Too often public health experts and industry leaders tend to assume that average people don't have useful knowledge to offer in shaping a solution and, therefore, the experts don't build upon the knowledge that already exists among a given group of people. This is especially the case in relation to lower income citizens and people of diverse cultural backgrounds. At the core of this assumption is a belief that people are not capable of solving their own problems and, therefore, need the help of experts to solve their problems for them. A common result is that the experts end up coming up with approaches that are disconnected from the day-to-day experiences of the people they're hoping to reach and don't reflect the key elements that could inspire individuals to take action or adopt a change.

It's certainly true that People's Community Market is being created partly out of a desire to support healthy eating behaviors amongst West Oakland residents. Responding to the problem of diet-related chronic disease is a central impetus for creating our store. But instead of telling people what to do, we plan to listen to them. Instead of prescribing food choices based on what experts say, we plan to promote and hold up what residents say themselves. Instead of looking to science and industry for how to make dietary change, we plan to look to community and culture for guidance and ideas.

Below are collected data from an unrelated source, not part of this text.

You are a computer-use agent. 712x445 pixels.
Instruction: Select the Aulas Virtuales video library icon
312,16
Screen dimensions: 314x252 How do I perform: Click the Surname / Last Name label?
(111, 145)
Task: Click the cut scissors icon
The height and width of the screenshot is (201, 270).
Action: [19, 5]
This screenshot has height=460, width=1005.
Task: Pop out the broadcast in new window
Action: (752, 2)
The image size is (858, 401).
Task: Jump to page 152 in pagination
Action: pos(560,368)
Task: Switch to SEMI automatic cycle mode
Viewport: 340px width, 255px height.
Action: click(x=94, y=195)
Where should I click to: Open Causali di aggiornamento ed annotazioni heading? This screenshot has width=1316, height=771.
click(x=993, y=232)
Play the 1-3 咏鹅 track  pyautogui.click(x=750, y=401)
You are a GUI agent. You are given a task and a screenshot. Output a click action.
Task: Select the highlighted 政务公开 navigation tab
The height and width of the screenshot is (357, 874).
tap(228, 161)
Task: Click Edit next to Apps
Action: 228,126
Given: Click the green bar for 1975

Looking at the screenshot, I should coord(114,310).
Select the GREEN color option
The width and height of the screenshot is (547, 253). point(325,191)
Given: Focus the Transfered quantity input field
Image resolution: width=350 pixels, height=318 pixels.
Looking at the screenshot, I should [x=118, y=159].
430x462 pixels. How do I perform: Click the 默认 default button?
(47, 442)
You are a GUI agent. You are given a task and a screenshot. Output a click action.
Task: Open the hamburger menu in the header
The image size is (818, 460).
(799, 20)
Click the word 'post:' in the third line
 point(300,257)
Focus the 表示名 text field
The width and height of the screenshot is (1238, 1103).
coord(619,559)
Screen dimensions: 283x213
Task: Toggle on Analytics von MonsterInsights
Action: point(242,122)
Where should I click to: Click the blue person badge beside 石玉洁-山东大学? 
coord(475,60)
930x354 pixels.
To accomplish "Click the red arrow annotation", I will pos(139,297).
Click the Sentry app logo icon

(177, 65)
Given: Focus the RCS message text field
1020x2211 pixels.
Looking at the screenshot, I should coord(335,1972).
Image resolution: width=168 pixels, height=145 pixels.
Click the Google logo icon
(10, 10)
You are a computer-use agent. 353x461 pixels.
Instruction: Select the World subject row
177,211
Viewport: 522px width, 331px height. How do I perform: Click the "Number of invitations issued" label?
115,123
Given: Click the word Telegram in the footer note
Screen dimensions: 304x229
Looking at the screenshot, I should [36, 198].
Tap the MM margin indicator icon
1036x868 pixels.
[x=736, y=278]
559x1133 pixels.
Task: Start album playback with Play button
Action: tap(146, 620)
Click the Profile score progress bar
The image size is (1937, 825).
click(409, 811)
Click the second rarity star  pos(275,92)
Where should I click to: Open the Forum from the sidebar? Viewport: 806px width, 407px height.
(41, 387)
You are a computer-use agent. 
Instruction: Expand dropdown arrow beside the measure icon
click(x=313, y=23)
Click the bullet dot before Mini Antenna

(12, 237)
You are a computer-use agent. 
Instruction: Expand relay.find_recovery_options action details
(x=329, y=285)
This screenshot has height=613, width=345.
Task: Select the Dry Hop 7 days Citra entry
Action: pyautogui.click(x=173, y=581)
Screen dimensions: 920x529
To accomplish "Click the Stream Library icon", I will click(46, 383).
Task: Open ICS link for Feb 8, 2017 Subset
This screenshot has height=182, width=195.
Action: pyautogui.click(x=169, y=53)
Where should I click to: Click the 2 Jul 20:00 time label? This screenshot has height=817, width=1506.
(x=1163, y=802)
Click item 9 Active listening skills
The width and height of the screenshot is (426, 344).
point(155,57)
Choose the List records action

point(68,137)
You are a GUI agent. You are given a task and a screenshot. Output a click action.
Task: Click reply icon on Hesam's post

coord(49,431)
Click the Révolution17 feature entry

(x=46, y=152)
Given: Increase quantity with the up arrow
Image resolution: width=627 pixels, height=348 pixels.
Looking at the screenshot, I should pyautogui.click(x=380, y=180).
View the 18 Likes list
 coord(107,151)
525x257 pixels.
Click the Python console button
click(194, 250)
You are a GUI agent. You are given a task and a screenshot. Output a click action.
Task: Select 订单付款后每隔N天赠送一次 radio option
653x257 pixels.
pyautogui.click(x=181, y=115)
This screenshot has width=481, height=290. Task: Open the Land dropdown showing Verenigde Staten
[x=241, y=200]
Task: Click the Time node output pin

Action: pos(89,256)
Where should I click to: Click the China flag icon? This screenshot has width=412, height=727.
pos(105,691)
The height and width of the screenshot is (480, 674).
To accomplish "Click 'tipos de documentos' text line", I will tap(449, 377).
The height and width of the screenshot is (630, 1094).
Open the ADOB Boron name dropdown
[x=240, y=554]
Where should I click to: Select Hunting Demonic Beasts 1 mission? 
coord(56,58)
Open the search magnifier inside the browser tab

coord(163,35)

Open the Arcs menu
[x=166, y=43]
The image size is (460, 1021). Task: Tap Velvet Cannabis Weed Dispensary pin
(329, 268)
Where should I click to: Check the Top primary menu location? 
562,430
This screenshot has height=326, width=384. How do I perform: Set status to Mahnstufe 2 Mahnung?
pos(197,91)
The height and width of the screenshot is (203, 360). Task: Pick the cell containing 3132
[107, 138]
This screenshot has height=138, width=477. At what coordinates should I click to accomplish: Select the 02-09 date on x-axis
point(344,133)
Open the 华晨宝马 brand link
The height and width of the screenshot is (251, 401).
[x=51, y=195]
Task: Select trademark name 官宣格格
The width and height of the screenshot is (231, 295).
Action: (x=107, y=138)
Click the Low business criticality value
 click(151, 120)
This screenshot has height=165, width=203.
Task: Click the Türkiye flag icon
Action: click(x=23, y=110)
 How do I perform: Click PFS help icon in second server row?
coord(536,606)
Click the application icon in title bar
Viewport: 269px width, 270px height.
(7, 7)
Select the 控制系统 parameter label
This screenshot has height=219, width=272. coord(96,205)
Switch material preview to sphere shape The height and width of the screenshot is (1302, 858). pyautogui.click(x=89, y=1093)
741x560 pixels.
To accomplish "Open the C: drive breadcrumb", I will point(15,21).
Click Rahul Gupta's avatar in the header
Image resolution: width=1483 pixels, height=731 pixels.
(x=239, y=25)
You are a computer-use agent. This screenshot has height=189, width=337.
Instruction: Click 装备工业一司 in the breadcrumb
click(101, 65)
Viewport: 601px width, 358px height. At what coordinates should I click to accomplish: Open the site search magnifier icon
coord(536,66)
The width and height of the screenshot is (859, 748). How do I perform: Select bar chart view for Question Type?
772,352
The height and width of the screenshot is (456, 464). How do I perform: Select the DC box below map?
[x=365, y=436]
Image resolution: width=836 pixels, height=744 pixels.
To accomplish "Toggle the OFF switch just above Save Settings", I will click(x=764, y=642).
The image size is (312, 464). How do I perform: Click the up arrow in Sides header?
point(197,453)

Instead of using rules for eating healthier, we plan to use relationships centered on personal perspectives.

Next week we'll post a second blog on this topic in which we'll go into more detail on some of the ways that People's Community Market will work with its community in promoting healthier eating. 


  1. Yay!! That's awesome! I'm really hoping you guys will be open to carrying vegan products in addition to great produce/beans/grains. :)

  2. PCM will carry some vegan products but we will not be a vegetarian/vegan store nor an exclusively natural/organic foods store. We feel a sense of responsibility to offering something relevant and desirable to everyone of all orientations.